◆ EXERCISE TEXT:

<<<<

  2. Ram Nawami (Lord Ram's birthday), a Hindu festival, is celebrated by Hindus of Darjeeling by taking out a procession of the holy chariot with Lord Ram's idol. This day the business class Hindus start their new account. This day is also Chaite Dasai (original dasai of Nepali Hindus) and the day is celebrated with prayer to Devi (Shakti) for the triumph of good over evil. This day Nepalese put coloured rice (brightly coloured rice mixed with curd) tika (mark on the forehead) as blessings from the elders of the house.
  3. Around March Muslims of Darjeeling celebrate Id-ul Zuha remembering Allah's prophet Ibrahim. On this day Muslims in Darjeeling like other Indian Muslims eat mutton. In India this festival is also known as Bakr (Goat) Id.
  4. Tibetans celebrate Chotrul Duechen (Day of Offerings) during this month.

>>>>

◆ STORED DATA:
<<<<

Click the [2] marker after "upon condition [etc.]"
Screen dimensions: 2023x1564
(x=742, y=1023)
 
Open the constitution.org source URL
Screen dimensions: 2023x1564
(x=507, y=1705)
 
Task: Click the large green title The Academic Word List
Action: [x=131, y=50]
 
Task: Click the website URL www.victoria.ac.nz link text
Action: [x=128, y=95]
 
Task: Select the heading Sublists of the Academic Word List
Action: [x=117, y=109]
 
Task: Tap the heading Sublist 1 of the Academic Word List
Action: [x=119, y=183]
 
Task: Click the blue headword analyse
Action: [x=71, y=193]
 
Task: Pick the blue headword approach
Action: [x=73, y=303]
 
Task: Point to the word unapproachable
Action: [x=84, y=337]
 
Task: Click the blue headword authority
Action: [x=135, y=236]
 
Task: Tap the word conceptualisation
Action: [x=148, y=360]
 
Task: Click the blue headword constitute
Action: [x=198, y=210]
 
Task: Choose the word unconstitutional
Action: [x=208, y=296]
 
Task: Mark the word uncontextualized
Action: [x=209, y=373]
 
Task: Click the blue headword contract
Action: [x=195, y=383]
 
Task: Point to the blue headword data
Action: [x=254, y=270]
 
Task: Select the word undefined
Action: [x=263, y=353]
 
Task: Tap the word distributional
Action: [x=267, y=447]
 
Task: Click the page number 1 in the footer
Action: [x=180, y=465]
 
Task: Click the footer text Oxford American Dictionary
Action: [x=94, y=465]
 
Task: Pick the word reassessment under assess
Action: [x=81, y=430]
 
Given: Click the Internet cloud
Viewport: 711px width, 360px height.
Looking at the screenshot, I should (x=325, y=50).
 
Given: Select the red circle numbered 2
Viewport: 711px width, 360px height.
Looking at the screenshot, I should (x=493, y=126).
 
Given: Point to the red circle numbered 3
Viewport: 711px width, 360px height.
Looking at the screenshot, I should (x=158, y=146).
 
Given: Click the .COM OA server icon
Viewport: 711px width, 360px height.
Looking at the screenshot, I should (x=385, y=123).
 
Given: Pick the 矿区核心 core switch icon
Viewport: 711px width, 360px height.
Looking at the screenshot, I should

>>>>

Go on with the text about festivals in Darjeeling from the point where it stops. You can leave the items aside.

◆ FINAL ANSWER:
  1. Buddha Jayanti, birth anniversary of Lord Buddha, is celebrated with procession from Buddhist monasteries with Lamas (Tibetan Monks) musical troupe followed by Lord Buddha's idol, and the procession usually carries the Buddhist holy books around town.
  2. Sansari Puja, is a Nepali Hindu ceremony for the good of the world. This day they worship Devi (Mai) (Goddess). They believe that if this Goddess is angry then you get diseases like measles, small pox, etc.
  3. Good Friday and Easter Sunday is celebrated in different Churches in town.
  4. Muslims celebrate Muharram during the first month of the Islamic year remembering Hasan's battle against Yezid with street procession depicting mock battles.



  1. At the beginning of May Tibetans celebrate Saga Dawa and other Buddhists celebrate Buddha Shakyamuni's Enlightenment and Parinirvana. At the age of thirty-five Buddha attained enlightenment at Bodhgaya. This day also marks the anniversary of his Parinirvana.


  1. Around the end of June Muslims celebrate Milad-un-nabi Mohammad's birth anniversary.
  2. Ashar ko Pandra (15th day of Nepali month Asar) is a special day for Nepalis to eat curd and chewra (beaten rice). They say that goddess Parbati had given Lord Shiva curd and chewra on this day, so if you take the same this day, you get salvation.


  1. On 6th July Tibetans celebrate the birthday of His Holiness the Dalai Lama.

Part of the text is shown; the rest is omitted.